En deuxième lieu, M. A… fait valoir que la somme réclamée de 1 950,36 euros est supérieure à son salaire qui est d’environ 1 800 euros, Toutefois, il résulte de ce qui a été dit au point précédent que la somme de 1 950,36 euros a été indument versée. L’administration était dès lors fondée à récupérer cette somme. Le moyen doit être écarté en toute hypothèse.

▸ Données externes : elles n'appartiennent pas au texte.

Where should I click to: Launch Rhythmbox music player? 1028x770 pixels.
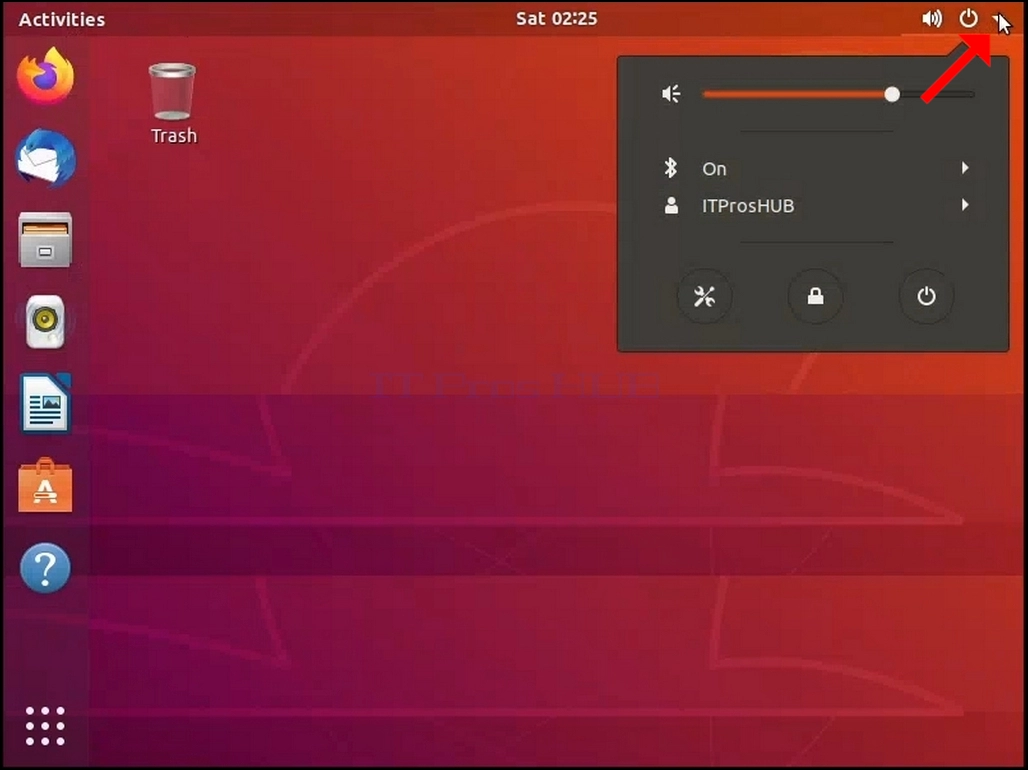click(45, 321)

En troisième lieu, M. A… soutient qu’il n’a pas été tenu compte d’une régularisation de son salaire, opérée en novembre 2022. Il n’assortit cependant pas cette assertion des précisions de fait et de droit nécessaires pour y statuer en toute connaissance de cause. Le moyen ne peut qu’être écarté.
En dernier lieu, M. A… fait valoir que la créance réclamée par l’administration le plonge dans d’importantes difficultés financières. Ces considérations sont cependant sans incidence sur la légalité du titre exécutoire contesté et M. A… ne sollicite pas de remise gracieuse de sa créance. Le moyen doit être écarté.
Il résulte de ce qui précède que la requête de M. A… doit être rejetée.
D E C I D E :
La requête de M. A… est rejetée.
Le présent jugement sera notifié à M. B… A… et au ministre de l’éducation nationale. Copie en sera adressée au recteur de l’académie de Strasbourg.
Délibéré après l’audience du 13 novembre 2025, à laquelle siégeaient :
M. Dhers, président,
M. Boutot, premier conseiller,
M. Latieule, conseiller.
Rendu public par mise à disposition au greffe, le 11 décembre 2025.
Le rapporteur,
L. Boutot
S. Dhers
La greffière,
N. Adjacent
La République mande et ordonne au ministre de l’éducation nationale, en ce qui le concerne ou à tous commissaires de justice à ce requis en ce qui concerne les voies de droit commun contre les parties privées, de pourvoir à l’exécution de la présente décision.